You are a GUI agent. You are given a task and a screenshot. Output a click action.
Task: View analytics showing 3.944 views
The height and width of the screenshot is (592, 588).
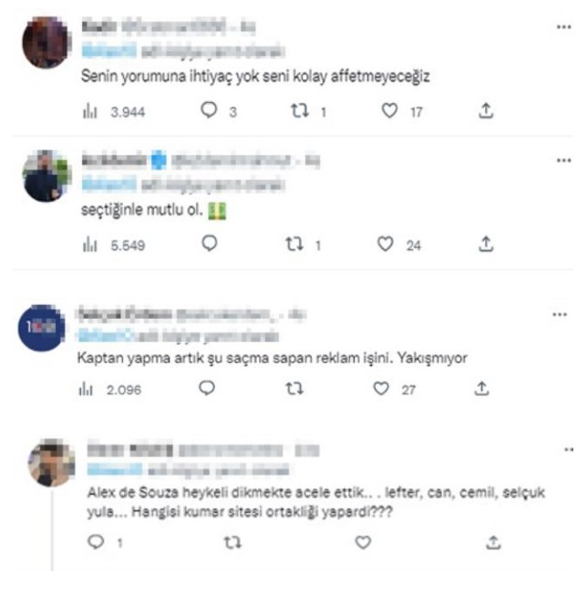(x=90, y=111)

============================================================

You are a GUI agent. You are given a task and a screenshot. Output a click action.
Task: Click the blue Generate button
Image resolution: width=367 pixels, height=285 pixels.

============================================================

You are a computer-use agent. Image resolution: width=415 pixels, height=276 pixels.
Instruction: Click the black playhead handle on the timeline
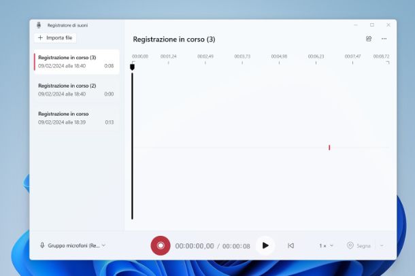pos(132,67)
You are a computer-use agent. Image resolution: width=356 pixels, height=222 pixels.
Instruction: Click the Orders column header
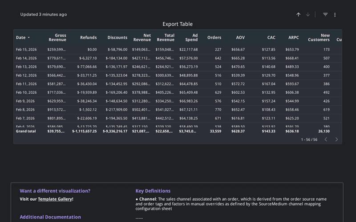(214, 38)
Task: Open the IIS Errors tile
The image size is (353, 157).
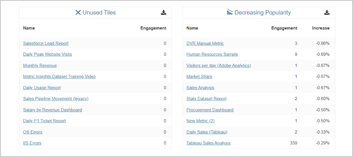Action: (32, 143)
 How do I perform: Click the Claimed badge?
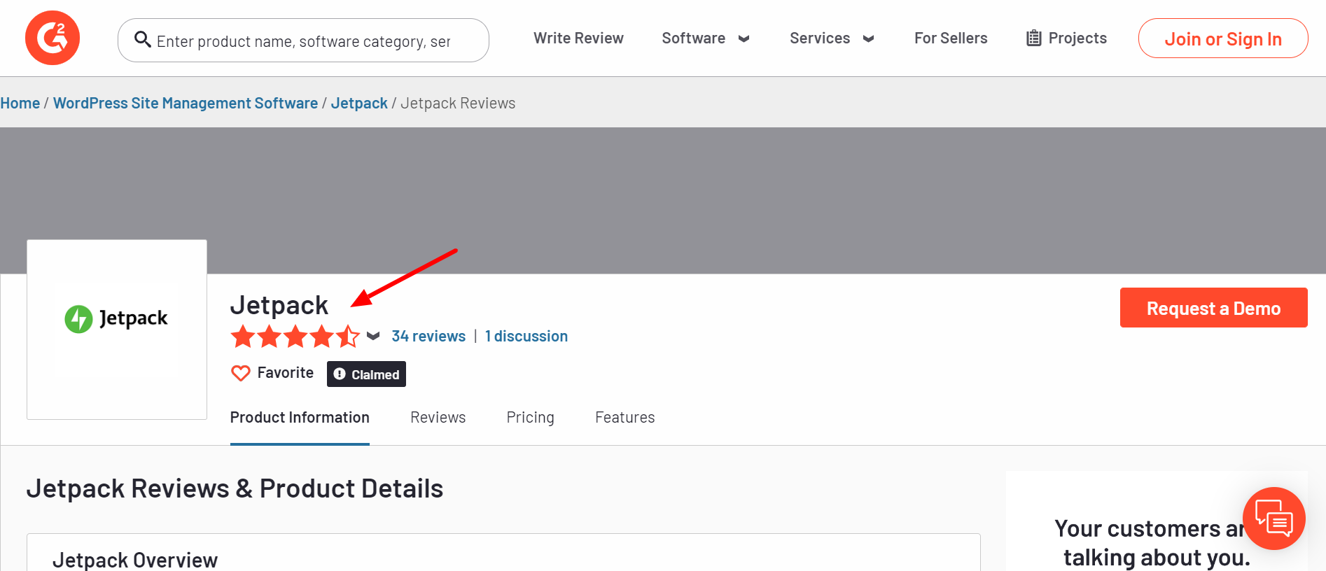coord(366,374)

============================================================

# Instructions for the task
In the entries above, copy each line that contains the string "agent".

# Finished task
You are a GUI agent. You are given a task and a screenshot. Output a click action.
You are a GUI agent. You are given a task and a screenshot. Output a click action.
You are a computer-use agent. Image resolution: width=415 pixels, height=276 pixels.
You are a computer-use agent. Image resolution: width=356 pixels, height=222 pixels.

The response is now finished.